I won't lie—I like Pumpkin Spice Lattes just fine. Especially early in the season, when you can still get them iced, they're a nice reminder that fall is on the way, but you're not going to be stuck in your house quite yet. What I can't get on board with, though, are those syrupy, gloopy pumpkin spice "martinis" that you sometimes see on certain image-centric social media sites. There are so many drizzles of caramel and dollops of whipped cream that I can only imagine your glass ends up very, very sticky. And even more than that, I refuse to believe that they taste like anything other than sugar.
This drink is not that.

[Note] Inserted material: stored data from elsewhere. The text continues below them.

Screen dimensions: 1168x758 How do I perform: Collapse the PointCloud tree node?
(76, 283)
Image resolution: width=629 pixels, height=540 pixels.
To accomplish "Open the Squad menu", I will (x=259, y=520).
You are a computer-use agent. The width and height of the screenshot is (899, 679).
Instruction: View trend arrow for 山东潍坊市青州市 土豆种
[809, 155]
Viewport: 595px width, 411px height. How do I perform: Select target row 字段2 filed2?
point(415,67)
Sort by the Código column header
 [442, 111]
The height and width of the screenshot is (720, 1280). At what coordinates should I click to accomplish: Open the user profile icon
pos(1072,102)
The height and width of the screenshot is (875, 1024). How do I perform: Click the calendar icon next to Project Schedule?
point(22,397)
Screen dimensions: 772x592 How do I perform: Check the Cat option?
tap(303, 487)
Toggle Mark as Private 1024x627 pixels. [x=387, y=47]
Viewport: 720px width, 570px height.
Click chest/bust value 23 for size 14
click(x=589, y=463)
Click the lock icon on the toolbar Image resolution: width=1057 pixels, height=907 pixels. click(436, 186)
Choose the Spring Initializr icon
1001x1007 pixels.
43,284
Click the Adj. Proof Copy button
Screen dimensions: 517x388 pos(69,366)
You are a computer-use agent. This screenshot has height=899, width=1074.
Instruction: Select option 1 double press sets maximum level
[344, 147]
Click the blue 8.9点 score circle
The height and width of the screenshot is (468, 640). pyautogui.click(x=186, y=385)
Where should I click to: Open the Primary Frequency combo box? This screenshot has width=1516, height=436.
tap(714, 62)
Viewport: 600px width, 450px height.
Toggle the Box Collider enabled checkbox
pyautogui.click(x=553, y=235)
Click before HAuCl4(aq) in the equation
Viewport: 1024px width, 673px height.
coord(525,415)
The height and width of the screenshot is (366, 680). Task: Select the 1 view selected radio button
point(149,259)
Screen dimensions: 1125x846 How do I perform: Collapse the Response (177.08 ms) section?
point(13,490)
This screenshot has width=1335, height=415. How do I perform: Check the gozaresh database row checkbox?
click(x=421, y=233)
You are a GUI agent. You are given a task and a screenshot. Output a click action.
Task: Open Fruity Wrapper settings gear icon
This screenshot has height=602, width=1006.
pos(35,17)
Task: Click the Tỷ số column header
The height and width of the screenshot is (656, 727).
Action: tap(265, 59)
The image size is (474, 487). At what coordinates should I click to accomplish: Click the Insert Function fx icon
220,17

Using the pumpkin shrub I made a few weeks ago, I combined it with vodka, ginger beer, and Cynar for a drink that's warm and spicy, but still light and 100% free of any drizzles or dollops.
So what exactly is Cynar? It's an amaro, or potable bitter, from Italy. Unlike the bitters you add to drinks, like Angostura, amari are meant to be consumed on their own or with other ingredients. (You definitely wouldn't want to drink straight Angostura.) They're typically a blend of anywhere up to a few dozen herbs and spices, and most of the recipes are carefully guarded secrets. The main ingredient in Cynar is artichoke, giving it a bitter vegetal quality that's rounded out by a pronounced carmel note, which worked perfectly with the fall flavors in my cocktail. Originally I had used Fernet Branca, another amaro, but found that it overwhelmed the shrub.
I think this would also be good using bourbon and a little lemon. Maybe it's time to do some experimenting...
Fill a tall glass with ice. Add in the pumpkin shrub and vodka, and top with ginger beer. Float the Cynar on top. Spear a few pumpkin seeds and set on the rim for garnish. (I found that the thin, flat ones were easiest to use.)